Data Science at Microsoft

Lessons learned in the practice of data science at Microsoft.

Beyond thumbs up and thumbs down: A human-centered approach to evaluation design for LLM products

--

By Shima GhassemPour, Anna Pershukova, Esra Gokgoz, and Irina Nikulina

This image was created by article co-author Irina Nikulina — crafted with creativity, no AI.

Despite the hype around Generative AI models, businesses often overlook the importance of a carefully designed evaluation process. Generative AI operates in a fundamentally non-deterministic manner, meaning its outputs can vary even when given the same input. Whether it’s chatbots, virtual assistants, or content generation tools, the need for evaluation and user feedback is critical to assess, maintain, and improve system performance and ensure long-term user adoption. A carefully designed evaluation strategy allows one to de-risk Generative AI systems operating in real-life environments.

Collection of ground truth data — feedback from experts on what ideal or expected results would look like in a diverse set of cases — plays a key role in validating outputs, ensuring accuracy, and addressing biases. Recent studies emphasize that LLM-based evaluations, while scalable, cannot fully replace ground truth data. Over-reliance on synthetic or model-generated data, without grounding in real data, risks “model collapse,” where performance deteriorates over time. Collecting feedback from users is essential, but many user feedback systems rely on simplistic mechanisms like thumbs up and thumbs down, which often fail to capture the nuances required for meaningful improvements.

To enhance model performance, we need a thoughtful, user-driven approach to evaluation that identifies specific issues and informs improvements through a robust feedback loop. A holistic approach considers not just model performance but also whether the product or system achieves its intended outcomes in its context of use.
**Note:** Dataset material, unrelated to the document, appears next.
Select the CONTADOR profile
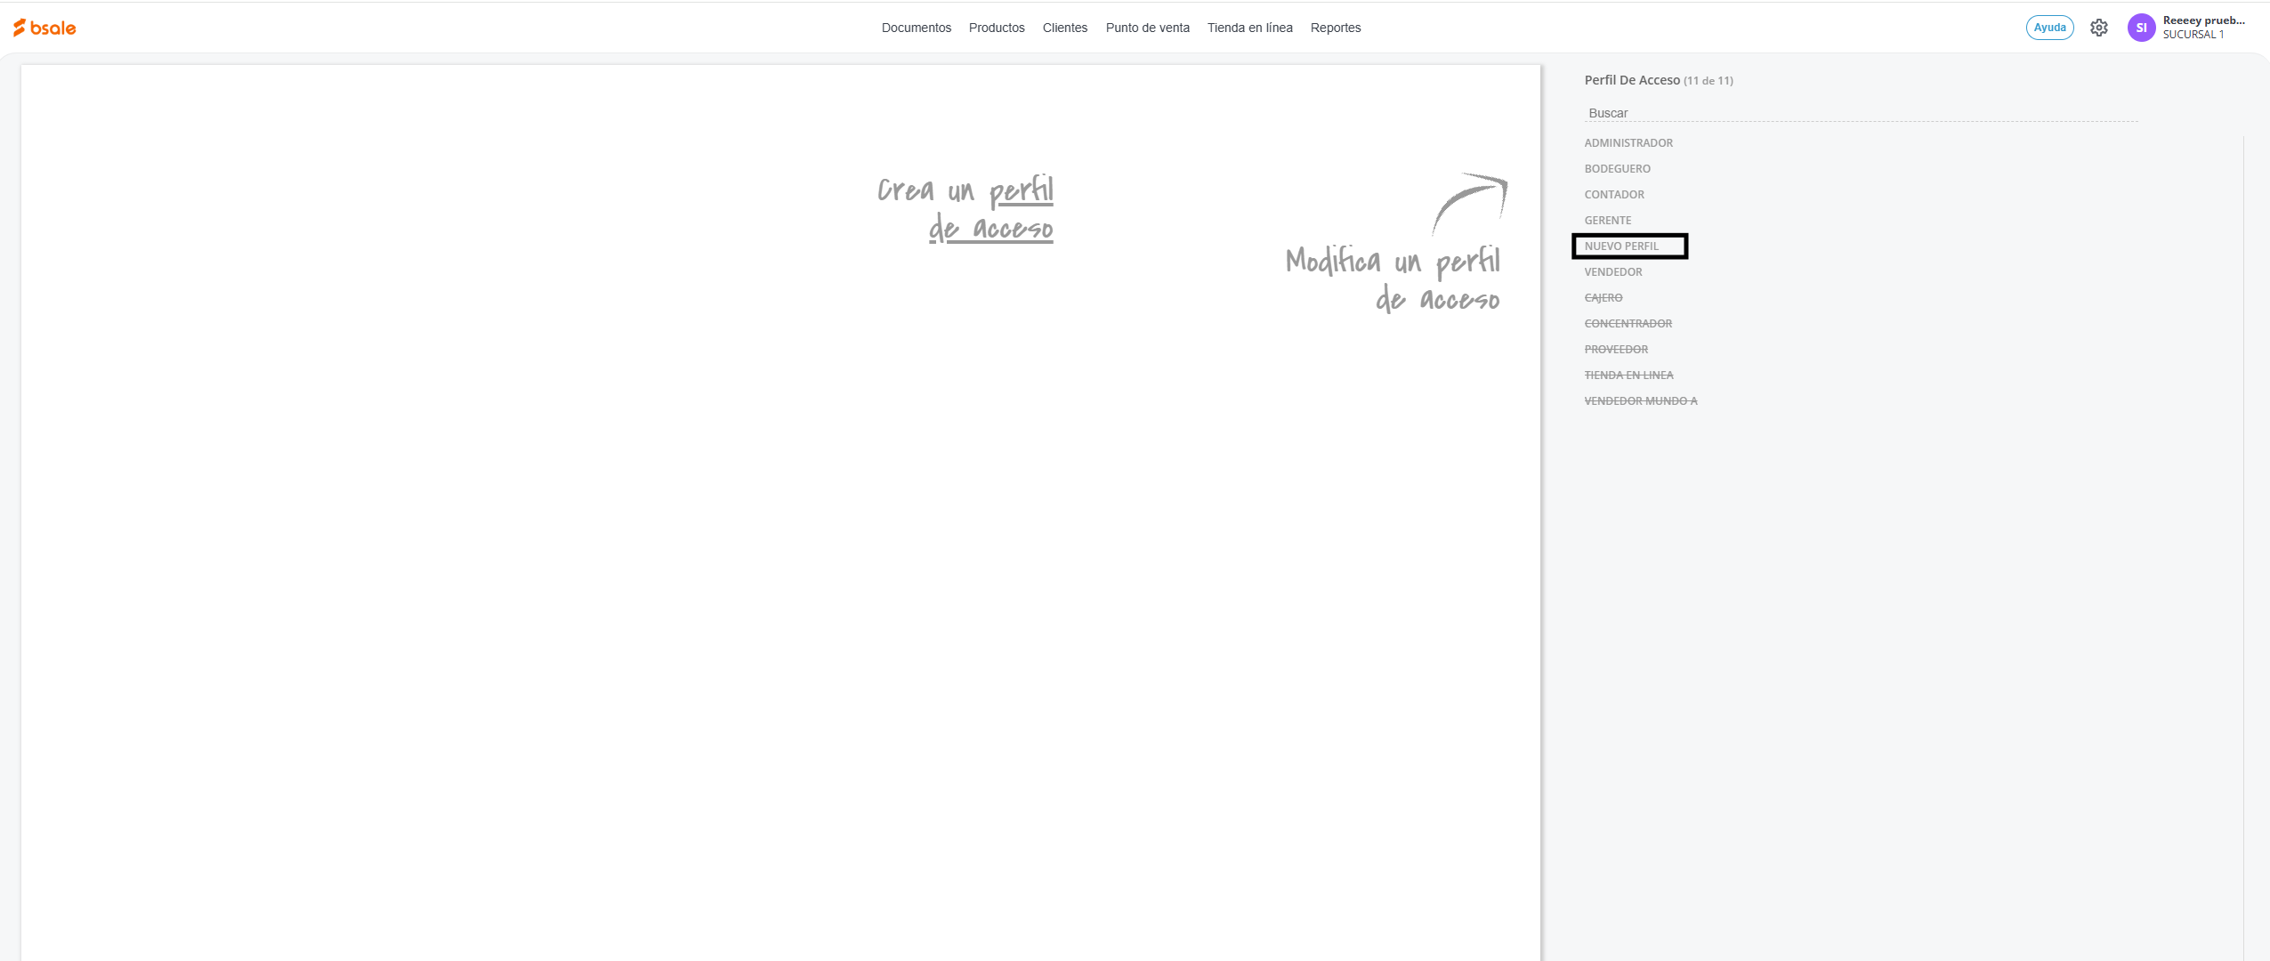 [1613, 195]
For example, a model may generate output that could technically be accurate, but those suggestions may not always be useful to the people or processes they support. Improving workflows or process efficiency may occur at different stages and require different metrics.
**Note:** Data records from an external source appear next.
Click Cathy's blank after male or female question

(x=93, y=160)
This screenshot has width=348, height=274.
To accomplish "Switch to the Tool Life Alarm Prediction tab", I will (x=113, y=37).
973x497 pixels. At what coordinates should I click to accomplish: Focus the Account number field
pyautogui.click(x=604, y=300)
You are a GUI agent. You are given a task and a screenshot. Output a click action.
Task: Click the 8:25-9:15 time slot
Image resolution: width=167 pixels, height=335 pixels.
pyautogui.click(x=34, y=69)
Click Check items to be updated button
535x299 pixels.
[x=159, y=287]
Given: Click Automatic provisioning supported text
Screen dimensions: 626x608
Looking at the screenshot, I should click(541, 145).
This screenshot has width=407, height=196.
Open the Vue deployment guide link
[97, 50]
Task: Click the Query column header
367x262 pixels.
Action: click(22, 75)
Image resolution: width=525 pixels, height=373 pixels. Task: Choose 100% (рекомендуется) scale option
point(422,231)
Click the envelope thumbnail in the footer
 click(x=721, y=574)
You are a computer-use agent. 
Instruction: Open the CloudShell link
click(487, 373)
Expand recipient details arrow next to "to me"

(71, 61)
This article aims to highlight a few fundamental principles we’ve learned through our experiences in evaluation design. While it may not present an exhaustive list of evaluation methods, it seeks to bring critical considerations to light and offer a starting point for designing more robust and meaningful evaluation frameworks. In the absence of ground truth (GT) data, we often rely on user feedback to validate outputs and improve system performance. To make this process meaningful, we emphasize the need to move beyond binary feedback, such as thumbs up or down, to more structured and detailed input, particularly from experts, to better inform refinements and evaluation strategies.
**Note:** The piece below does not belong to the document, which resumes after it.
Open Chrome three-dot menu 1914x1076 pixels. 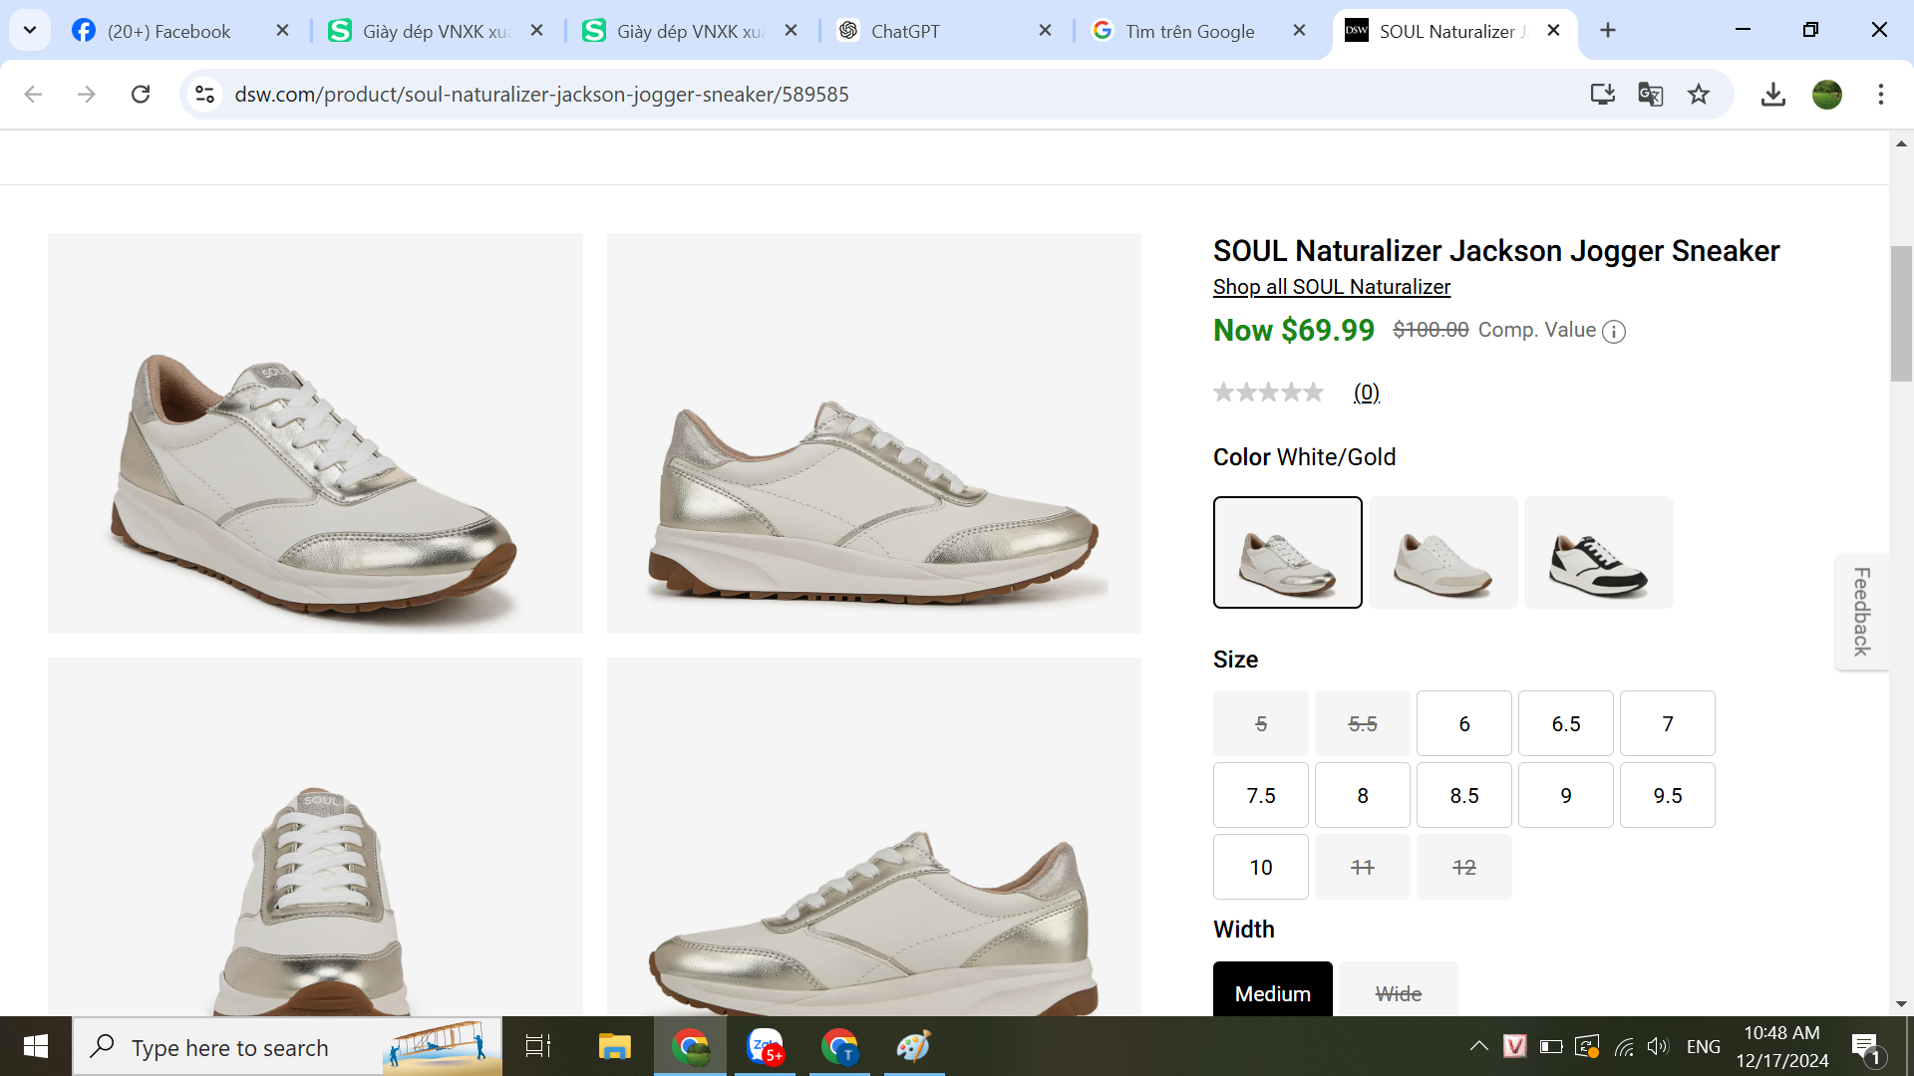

Evaluating these layers — from technical accuracy to practical usability and efficiency — requires ongoing measurement and adjustments, forming a comprehensive evaluation strategy for AI products and systems.

In this article, we explore why evaluation design matters, challenges with feedback-based evaluation, and what you need to consider when iterating on your Large Language Model (LLM) solution.

Why does evaluation design matter?

Evaluation refers to the process of assessing how well the model-generated outputs align with user needs and expectations. A well-designed evaluation process helps to:

  • Ensure the realization of intended business value by aligning system outputs and performance to real world expectations.
  • Build trust with end users and stakeholders by ensuring solution reliability in diverse scenarios.
  • Identify areas for performance improvement by pinpointing systematic gaps in model performance.
  • Improve user satisfaction by allowing end users to provide feedback, and refining responses accordingly.
  • Adapt to real-world use cases and ensure stable system performance over time, as the iterative nature of evaluation helps it to remain relevant within changing and unexpected real-world conditions and to adjust promptly.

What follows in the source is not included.